- Plan of Agincourt

History

Great Britain
- Name: HMS Agincourt
- Namesake: Battle of Agincourt
- Builder: Perry, Blackwall Yard
- Launched: 23 July 1796
- Christened: Earl Talbot
- Decommissioned: 1809
- Renamed: 1796:HMS Agincourt; 1812:HMS Bristol;
- Honours and awards: Naval General Service Medal with clasp "Egypt"
- Fate: Sold, 1814

General characteristics
- Class & type: 64-gun third rate ship of the line
- Tons burthen: 1439, or 1416 (bm)
- Length: 172 ft 8 in (52.63 m) (gundeck)
- Beam: 43 ft 4 in (13.21 m)
- Depth of hold: 19 ft 9 in (6.02 m)
- Propulsion: Sails
- Sail plan: Full-rigged ship
- Armament: 64 guns of various weights of shot

= HMS Agincourt (1796) =

Ship of the line of the Royal Navy

HMS Agincourt was a 64-gun third-rate ship of the line of the Royal Navy, launched on 23 July 1796 at Blackwall Yard, London. The Admiralty bought her on the stocks from the East India Company in 1796, who had called her Earl Talbot.

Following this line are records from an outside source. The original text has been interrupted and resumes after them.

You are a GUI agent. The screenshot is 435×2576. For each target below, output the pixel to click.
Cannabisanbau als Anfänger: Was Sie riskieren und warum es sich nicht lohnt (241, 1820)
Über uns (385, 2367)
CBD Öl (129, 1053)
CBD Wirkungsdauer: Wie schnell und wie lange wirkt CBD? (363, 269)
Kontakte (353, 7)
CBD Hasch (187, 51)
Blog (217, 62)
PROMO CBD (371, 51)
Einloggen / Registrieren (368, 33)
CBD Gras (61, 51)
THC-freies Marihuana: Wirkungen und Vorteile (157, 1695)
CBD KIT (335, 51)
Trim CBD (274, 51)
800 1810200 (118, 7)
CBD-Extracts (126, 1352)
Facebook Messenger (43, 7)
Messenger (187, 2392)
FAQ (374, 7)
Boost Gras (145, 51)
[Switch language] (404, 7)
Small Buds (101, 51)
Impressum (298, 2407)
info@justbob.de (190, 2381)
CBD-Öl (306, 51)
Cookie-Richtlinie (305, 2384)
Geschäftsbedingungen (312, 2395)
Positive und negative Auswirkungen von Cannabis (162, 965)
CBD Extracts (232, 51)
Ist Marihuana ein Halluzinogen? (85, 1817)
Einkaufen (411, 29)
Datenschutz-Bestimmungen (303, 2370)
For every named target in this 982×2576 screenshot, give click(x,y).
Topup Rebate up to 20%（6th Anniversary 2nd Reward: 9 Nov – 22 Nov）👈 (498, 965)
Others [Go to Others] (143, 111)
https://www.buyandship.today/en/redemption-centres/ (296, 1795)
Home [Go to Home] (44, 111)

Agincourt served in the navy's Egyptian campaign between 8 March 1801 and 2 September, which qualified her officers and crew for the clasp "Egypt" to the Naval General Service Medal that the Admiralty authorized in 1850 to all surviving claimants. (Note: A first-class share of the prize money awarded in April 1823 was worth £34 2s 4d; a fifth-class share, that of a seaman, was worth 3s 11½d. The amount was small as the total had to be shared between 79 vessels and the entire army contingent.)

She was at Gibraltar 7 November 1803.

She and HMS Argo arrived at Malta from Egypt 15 March 1804 under command of Capt. Thomas Briggs.

She was decommissioned in 1809 and converted to a troop ship on 6 January 1812 under the name HMS Bristol.

==Fate==
Bristol was sold on 15 December 1814 on condition that she be broken up immediately. She sold for £4,510.